Segundo os pesquisadores, os resultados do estudo têm duas importantes implicações para o tratamento dos casos graves. Em primeiro lugar, o conhecimento de que a relação entre agregação de plaquetas e monócitos está por trás das alterações na coagulação dos pacientes sinalizará, aos médicos, o prognóstico do paciente, orientando melhor as tomadas de decisão sobre as condutas a serem adotadas. Além disso, os pesquisadores destacam que há medicamentos disponíveis que atuam na inibição de plaquetas e podem ser testados como opção terapêutica para esses casos.

“Ainda não sabemos se a ativação das plaquetas causa agravamento do quadro ou se essa ativação é apenas mais um dos muitos processos envolvidos na infecção pelo vírus”, observa Eugênio Hottz, da UFJF. “De qualquer modo, monitorar a ativação das plaquetas como um marcador para indicar um potencial de agravamento já é uma conclusão obtida na bancada do laboratório que pode vir a ser adotada no manejo clínico”, afirma.

O estudo sugere que o excesso de mediadores inflamatórios liberados no sangue dos pacientes graves pode ser uma das causas da maior ativação das plaquetas. Também aponta que a inibição de moléculas que atuam no processo de adesão e sinalização entre plaquetas e monócitos é capaz de interromper a expressão do fator tecidual, sugerindo caminhos para a busca de terapias. O anticorpo monoclonal abciximab, por exemplo, que já é largamente utilizado para evitar a formação de trombos após cirurgias, foi uma das substâncias testadas com sucesso nos ensaios in vitro. “Esses resultados abrem possibilidade de continuarmos a investigação para identificar terapias capazes de atuar nos eventos de ativação plaquetária na covid-19”, afirma Patricia Bozza, do IOC/Fiocruz.

“Desde o início da pandemia, têm sido relatadas alterações de coagulação, especialmente com eventos trombóticos, em pacientes graves.

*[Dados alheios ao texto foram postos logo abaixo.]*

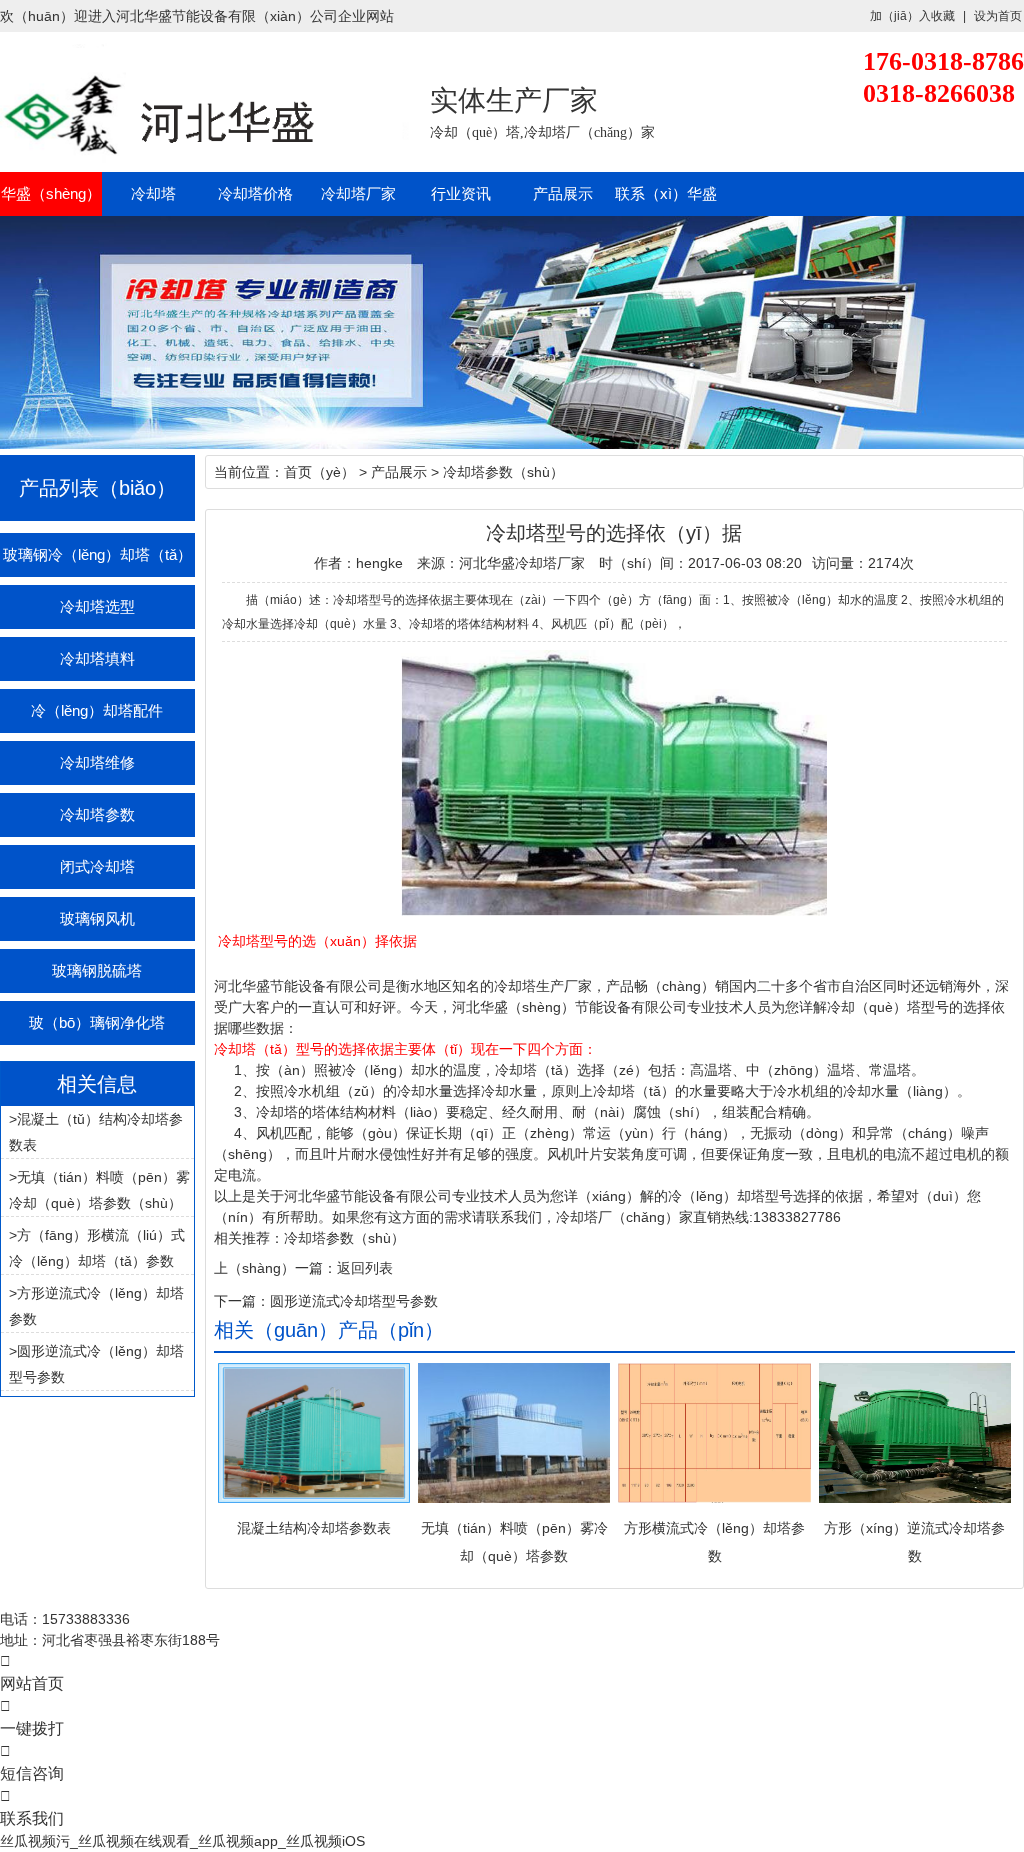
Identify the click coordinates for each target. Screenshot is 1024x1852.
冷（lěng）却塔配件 (97, 710)
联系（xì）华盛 (665, 193)
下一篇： (242, 1301)
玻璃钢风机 (97, 918)
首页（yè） (319, 472)
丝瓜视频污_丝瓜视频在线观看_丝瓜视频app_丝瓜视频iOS (182, 1841)
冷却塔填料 (97, 658)
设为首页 (998, 16)
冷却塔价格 (255, 193)
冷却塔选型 (97, 606)
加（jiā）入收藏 (912, 16)
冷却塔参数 (97, 814)
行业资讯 (461, 193)
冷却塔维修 (97, 762)
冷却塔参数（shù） (503, 472)
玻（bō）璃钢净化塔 (97, 1022)
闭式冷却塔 (97, 866)
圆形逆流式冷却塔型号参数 (354, 1301)
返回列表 (365, 1268)
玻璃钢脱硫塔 (97, 970)
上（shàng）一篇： (275, 1268)
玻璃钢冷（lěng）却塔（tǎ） (97, 554)
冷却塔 (153, 193)
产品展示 (563, 193)
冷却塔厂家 (358, 193)
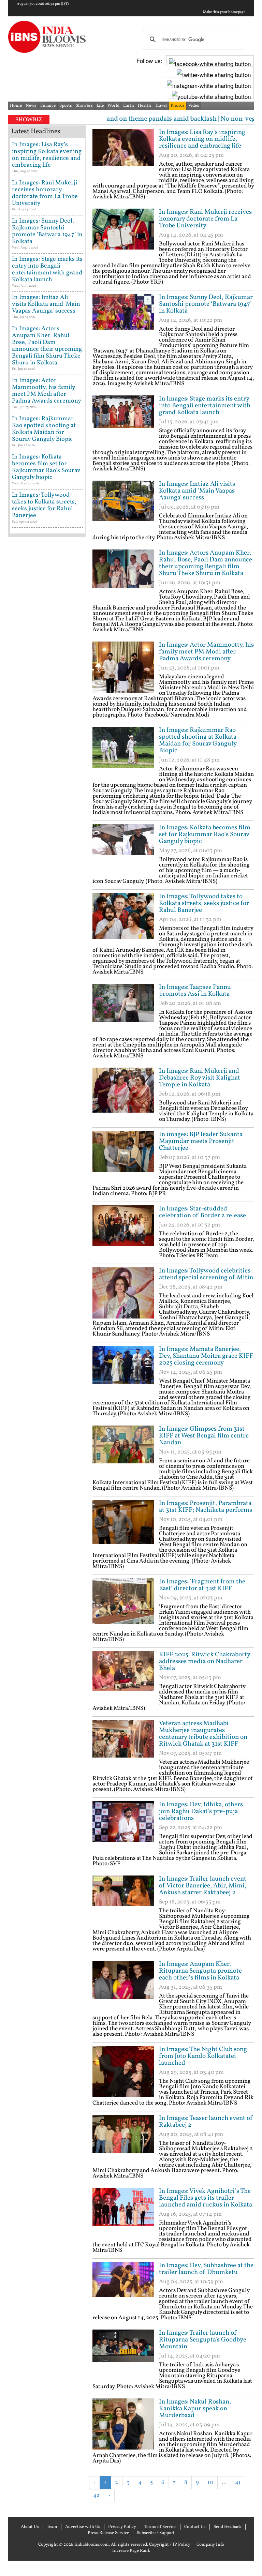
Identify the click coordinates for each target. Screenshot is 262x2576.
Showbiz (84, 106)
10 (210, 2482)
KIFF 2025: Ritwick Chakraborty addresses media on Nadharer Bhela (204, 1661)
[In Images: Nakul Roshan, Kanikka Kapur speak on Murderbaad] (123, 2424)
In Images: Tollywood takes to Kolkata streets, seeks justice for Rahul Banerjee (204, 903)
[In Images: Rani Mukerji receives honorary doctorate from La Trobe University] (123, 234)
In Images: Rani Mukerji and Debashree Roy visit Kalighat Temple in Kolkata (199, 1078)
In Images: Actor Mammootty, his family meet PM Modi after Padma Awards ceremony (206, 652)
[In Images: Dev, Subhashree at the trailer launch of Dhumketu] (123, 2287)
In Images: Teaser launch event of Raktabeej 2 (206, 2121)
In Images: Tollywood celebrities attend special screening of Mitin (206, 1274)
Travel (161, 106)
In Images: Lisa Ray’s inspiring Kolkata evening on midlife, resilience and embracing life (202, 139)
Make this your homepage (224, 12)
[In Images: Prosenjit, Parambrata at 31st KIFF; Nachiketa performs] (123, 1525)
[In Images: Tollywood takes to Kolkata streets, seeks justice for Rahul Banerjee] (123, 918)
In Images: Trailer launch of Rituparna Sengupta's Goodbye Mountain (202, 2340)
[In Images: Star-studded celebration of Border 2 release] (123, 1230)
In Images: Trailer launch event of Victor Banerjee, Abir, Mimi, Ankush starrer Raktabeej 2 (202, 1885)
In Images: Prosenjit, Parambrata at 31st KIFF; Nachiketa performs (205, 1507)
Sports (65, 106)
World (113, 106)
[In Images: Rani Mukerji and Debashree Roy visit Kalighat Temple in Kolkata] (123, 1093)
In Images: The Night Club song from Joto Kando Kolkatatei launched (203, 2056)
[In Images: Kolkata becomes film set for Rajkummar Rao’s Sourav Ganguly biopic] (123, 849)
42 (96, 2495)
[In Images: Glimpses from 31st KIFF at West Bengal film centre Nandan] (123, 1451)
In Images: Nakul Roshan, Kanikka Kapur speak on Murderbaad (195, 2408)
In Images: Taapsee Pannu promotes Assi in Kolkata (195, 990)
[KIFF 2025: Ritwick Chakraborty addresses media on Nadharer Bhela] (123, 1676)
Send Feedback (228, 2527)
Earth (128, 106)
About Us (30, 2527)
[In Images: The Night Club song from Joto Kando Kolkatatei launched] (123, 2071)
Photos (178, 106)
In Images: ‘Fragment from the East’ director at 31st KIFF (202, 1585)
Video (193, 106)
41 (238, 2482)
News (31, 106)
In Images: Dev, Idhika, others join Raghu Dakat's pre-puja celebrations (201, 1811)
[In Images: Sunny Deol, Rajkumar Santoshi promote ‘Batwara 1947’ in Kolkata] (123, 319)
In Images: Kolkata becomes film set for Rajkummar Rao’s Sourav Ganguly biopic (204, 834)
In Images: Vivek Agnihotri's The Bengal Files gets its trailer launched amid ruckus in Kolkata (205, 2198)
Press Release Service (108, 2533)
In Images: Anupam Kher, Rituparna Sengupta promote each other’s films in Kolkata (200, 1971)
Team (52, 2527)
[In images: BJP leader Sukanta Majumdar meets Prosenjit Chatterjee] (123, 1156)
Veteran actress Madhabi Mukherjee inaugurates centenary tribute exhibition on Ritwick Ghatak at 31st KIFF (203, 1733)
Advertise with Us (82, 2527)
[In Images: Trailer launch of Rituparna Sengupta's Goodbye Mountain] (123, 2355)
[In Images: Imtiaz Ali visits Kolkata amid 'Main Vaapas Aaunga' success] (123, 506)
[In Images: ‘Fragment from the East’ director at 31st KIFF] (123, 1603)
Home (16, 106)
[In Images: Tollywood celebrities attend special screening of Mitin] (123, 1293)
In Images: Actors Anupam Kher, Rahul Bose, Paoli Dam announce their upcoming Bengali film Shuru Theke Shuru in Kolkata (205, 563)
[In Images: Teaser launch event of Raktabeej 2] (123, 2140)
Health (144, 106)
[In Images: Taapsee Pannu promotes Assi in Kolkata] (123, 1009)
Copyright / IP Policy (169, 2545)
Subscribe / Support (156, 2533)
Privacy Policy (122, 2527)
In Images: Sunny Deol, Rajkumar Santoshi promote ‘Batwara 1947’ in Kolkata (206, 304)
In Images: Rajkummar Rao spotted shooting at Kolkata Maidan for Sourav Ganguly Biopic (197, 740)
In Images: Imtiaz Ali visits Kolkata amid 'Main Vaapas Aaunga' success (197, 491)
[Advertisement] (172, 2513)
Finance (48, 106)
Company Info (210, 2545)
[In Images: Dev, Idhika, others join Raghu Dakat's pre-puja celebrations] (123, 1826)
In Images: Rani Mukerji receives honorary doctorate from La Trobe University (205, 219)
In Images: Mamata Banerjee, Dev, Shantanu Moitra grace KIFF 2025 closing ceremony (206, 1356)
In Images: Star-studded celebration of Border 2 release (202, 1212)
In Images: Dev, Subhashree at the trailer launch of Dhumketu (206, 2269)
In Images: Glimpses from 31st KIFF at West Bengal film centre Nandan (204, 1436)
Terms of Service (160, 2527)
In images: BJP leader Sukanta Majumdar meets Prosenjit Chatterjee (201, 1141)
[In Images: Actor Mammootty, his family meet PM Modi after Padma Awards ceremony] (123, 667)
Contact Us (195, 2527)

Essa é uma preocupação de todas as equipes que tratam de pacientes com covid-19 grave”, destaca o pesquisador Fernando Bozza, que atua no Instituto Nacional de Infectologia Evandro Chagas (INI/Fiocruz) e no Instituto D’Or. “Identificar os fatores que causam essas alterações é fundamental para se estabelecer novas terapias para esses pacientes.”

» Tratamento no Brasil

Pacientes graves de covid-19 que apresentam problemas de coagulação vêm sendo tratados no Brasil com heparina, um medicamento que previne trombose. Um artigo publicado na revista British Medical Journal (BMJ) sobre um estudo conduzido no Hospital Sírio-Libanês de São Paulo descreveu que o uso desse remédio reduziu o tempo de internação e de intubação em pessoas que, além dos sintomas clássicos da doença na forma grave, apresentavam sinais de queda abrupta na oxigenação, 
uma das características da trombose.